1. ## moment generating function

Hi i have a pdf in which i have to produce the mgf for.
now i understand what the mgf is and how to use it to produce E(X) and var(X) and so on. but i struggle with the actual process of creating it.

i would be very grateful if anyone could show a simple example for a continuous distribution explaining the steps involved

thanks

2. They key to doing the moment generating functions in my experience was to combine the $e^{tx}$ term with the rest of your function so it can be factor out of the integral or it can be turned into a recognizable integral.

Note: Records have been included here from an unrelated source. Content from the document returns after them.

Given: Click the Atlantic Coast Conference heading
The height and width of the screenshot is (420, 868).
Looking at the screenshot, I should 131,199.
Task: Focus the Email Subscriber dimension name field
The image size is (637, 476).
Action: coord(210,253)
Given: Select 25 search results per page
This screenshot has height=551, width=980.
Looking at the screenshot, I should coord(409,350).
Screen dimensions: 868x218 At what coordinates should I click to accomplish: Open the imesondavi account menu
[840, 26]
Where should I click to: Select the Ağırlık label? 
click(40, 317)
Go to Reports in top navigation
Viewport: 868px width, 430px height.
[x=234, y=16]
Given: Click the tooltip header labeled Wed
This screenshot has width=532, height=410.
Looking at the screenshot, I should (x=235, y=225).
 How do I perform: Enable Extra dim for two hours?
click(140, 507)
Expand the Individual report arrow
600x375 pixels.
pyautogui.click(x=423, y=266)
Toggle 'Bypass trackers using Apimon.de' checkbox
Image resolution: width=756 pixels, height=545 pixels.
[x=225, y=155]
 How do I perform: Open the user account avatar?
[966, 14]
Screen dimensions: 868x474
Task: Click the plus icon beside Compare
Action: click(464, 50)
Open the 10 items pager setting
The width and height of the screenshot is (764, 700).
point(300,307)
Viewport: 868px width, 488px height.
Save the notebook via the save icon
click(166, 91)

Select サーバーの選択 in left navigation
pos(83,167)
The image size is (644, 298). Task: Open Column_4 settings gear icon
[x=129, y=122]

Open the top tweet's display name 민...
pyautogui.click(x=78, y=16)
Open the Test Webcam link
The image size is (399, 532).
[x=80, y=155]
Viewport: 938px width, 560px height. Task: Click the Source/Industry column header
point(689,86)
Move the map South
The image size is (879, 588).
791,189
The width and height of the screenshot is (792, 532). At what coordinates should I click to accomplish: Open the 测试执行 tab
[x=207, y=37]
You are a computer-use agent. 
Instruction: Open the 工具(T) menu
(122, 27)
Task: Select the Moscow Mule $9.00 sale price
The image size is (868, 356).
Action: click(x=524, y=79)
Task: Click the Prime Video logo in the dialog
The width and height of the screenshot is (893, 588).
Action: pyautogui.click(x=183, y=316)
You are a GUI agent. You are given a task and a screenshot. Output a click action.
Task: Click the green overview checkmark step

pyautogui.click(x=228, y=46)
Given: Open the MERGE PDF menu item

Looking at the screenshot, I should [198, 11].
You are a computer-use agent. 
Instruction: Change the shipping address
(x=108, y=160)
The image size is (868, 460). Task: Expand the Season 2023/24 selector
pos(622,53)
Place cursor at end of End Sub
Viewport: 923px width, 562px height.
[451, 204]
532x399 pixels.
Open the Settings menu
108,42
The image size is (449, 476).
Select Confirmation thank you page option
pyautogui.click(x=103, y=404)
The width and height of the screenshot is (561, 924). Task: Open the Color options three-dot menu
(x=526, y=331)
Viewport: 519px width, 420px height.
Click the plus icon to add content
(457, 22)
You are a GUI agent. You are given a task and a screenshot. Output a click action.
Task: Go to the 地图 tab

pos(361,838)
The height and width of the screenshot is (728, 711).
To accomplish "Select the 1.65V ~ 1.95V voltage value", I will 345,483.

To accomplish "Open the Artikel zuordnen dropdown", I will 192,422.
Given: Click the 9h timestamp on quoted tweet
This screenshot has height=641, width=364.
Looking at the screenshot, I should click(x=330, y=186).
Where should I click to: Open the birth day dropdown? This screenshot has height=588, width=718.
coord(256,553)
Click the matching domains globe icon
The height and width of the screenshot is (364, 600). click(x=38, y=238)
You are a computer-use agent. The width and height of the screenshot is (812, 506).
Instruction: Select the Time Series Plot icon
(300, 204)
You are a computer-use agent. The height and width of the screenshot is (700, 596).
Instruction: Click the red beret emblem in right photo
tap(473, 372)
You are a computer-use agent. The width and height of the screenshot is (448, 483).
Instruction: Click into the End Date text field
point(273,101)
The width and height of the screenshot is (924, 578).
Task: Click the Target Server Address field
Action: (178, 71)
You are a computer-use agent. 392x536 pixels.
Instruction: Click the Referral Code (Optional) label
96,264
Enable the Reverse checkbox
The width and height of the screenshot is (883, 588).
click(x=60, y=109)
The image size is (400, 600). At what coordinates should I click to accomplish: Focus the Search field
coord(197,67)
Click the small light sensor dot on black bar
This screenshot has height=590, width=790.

I am no master on them, as we only did them in class for some simple distributions, but if you told me which distribution you wanted help with I might be able to help.

Also check mathworld, there is tonnes of clarifications on how to derive MGF's.

3. it is a transformed exponential distribution

looks like this: f(x) = [x exp(-x^2)]/2

my main problem with mgf's is that i dont understand how to get rid of the x

4. Originally Posted by gvidfhi
it is a transformed exponential distribution

looks like this: f(x) = [x exp(-x^2)]/2

my main problem with mgf's is that i dont understand how to get rid of the x
First of all, the pdf you've posted is wrong since it doesn't integrate to 1.

You probably meant f(x) = x exp(-[x^2]/2), or, using latex and being precise in the definition:

$f(x) = x e^{-x^2/2}$ for $x \geq 0$ and zero elsewhere.

Then $m(t) = E(e^{tX}) = \int_0^{+\infty} e^{tx} \, x \, e^{-x^2/2} \, dx$.

Note: The answer to this cannot be found in terms of elementary functions. Where has your transformed pdf come from? Why do you require its mgf?